Segment Start: Record set

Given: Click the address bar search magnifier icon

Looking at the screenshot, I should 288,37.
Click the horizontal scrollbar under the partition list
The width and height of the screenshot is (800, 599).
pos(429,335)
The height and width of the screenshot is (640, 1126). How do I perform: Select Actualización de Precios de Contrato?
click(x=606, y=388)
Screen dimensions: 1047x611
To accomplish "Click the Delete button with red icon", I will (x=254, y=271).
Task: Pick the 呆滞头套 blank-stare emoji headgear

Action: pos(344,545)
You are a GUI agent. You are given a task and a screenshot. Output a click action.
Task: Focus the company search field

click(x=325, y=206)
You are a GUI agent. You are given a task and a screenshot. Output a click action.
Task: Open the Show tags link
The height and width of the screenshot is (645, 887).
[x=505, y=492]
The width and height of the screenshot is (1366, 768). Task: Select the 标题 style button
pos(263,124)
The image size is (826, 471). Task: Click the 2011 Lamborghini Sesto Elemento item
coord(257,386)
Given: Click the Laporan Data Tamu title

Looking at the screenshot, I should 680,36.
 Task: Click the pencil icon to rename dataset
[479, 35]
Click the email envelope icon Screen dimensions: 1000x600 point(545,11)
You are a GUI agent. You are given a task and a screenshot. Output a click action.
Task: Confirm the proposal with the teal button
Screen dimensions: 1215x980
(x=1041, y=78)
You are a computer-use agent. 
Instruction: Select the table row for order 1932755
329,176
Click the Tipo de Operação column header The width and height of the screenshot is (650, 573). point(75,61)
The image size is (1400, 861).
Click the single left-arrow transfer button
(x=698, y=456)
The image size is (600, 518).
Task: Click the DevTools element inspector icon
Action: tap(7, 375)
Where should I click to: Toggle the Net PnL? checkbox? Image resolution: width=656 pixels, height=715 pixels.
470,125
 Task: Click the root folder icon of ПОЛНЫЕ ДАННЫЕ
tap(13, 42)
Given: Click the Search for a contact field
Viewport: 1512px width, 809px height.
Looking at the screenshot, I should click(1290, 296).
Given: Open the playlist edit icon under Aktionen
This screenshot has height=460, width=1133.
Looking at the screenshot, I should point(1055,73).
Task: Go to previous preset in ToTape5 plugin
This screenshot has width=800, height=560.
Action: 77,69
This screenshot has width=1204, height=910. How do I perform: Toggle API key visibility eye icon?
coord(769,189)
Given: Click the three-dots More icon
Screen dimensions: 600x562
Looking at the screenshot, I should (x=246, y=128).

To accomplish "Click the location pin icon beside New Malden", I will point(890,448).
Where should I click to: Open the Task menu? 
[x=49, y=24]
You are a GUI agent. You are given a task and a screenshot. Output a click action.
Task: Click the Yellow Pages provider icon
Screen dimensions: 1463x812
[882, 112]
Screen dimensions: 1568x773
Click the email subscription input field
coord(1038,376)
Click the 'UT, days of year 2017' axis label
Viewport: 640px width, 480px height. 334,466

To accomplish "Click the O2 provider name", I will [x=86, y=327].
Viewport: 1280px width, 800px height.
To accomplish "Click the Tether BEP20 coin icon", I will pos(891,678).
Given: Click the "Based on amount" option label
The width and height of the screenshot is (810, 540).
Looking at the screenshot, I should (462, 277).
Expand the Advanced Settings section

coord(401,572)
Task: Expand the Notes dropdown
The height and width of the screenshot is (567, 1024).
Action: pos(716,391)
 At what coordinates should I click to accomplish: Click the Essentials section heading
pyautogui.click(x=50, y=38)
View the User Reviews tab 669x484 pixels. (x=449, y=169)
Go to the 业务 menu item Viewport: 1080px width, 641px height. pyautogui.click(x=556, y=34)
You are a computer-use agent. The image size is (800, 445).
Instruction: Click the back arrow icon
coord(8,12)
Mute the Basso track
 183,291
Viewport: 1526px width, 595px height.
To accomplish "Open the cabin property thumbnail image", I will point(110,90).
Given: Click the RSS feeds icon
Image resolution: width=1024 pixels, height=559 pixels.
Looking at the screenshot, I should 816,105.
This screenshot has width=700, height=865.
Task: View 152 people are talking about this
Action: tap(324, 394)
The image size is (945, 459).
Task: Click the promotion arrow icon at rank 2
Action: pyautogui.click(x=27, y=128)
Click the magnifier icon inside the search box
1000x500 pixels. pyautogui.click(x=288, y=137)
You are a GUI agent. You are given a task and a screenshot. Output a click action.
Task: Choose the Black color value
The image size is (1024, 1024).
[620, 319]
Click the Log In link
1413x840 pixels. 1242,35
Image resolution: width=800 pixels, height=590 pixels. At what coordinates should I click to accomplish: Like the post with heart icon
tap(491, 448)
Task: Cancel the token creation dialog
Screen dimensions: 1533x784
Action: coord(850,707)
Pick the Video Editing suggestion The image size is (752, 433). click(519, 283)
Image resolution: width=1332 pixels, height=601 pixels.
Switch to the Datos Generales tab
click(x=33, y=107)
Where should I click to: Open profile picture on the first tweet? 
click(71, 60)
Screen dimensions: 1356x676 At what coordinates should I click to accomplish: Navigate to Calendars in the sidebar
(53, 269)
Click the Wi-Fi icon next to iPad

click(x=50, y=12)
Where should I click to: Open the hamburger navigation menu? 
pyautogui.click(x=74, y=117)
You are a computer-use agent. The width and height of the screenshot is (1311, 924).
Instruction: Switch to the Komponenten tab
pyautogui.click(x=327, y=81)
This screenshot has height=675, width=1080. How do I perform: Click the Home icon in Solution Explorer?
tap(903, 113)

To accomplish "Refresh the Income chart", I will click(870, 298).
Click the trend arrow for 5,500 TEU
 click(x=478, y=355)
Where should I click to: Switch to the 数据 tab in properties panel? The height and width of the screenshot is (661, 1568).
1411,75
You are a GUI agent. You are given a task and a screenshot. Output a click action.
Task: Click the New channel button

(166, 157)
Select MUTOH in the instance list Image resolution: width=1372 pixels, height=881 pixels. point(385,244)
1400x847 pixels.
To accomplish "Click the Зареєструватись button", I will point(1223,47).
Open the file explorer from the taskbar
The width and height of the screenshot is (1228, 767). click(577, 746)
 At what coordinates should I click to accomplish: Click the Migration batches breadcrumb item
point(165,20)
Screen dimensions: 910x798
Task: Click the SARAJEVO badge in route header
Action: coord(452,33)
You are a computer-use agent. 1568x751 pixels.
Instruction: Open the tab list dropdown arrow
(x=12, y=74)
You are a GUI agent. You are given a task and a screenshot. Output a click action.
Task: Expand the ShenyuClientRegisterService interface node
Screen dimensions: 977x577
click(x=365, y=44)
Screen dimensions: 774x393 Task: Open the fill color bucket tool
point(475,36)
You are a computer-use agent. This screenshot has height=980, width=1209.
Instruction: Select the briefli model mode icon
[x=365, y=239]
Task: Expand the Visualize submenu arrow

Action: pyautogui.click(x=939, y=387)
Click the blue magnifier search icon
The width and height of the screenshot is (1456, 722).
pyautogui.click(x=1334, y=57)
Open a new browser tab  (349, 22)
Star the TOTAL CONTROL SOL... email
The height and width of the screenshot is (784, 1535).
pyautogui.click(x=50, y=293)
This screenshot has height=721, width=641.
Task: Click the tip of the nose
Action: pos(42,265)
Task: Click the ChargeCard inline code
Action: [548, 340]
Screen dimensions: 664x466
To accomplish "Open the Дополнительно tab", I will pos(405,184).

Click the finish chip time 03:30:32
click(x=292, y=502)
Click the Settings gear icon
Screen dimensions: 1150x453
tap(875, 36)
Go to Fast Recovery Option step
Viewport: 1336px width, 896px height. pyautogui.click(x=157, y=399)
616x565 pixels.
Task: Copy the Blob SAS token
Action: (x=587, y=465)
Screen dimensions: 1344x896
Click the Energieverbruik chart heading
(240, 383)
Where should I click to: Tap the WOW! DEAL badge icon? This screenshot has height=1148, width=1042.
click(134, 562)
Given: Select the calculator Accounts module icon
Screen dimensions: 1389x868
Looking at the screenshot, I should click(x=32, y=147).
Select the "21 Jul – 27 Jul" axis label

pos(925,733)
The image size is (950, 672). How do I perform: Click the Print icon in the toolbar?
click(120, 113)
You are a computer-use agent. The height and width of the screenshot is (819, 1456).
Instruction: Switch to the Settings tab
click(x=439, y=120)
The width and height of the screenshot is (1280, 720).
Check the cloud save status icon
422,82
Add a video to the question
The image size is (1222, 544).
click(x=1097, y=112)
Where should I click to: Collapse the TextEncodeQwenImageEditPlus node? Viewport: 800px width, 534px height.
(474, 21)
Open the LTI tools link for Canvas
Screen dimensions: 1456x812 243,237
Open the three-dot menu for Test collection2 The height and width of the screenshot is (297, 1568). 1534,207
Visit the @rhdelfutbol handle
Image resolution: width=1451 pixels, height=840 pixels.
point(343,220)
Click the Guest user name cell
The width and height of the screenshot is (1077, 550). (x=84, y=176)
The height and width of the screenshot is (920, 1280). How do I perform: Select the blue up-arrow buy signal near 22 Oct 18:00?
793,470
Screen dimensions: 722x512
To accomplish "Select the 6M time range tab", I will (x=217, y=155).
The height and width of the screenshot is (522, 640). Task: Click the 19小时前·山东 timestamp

Segment End: Record set

Instructions for the task:
Wherever the word "provider" appears in the entries above, copy that line.

Task solution:
Task: Click the Yellow Pages provider icon
To accomplish "Click the O2 provider name", I will [x=86, y=327].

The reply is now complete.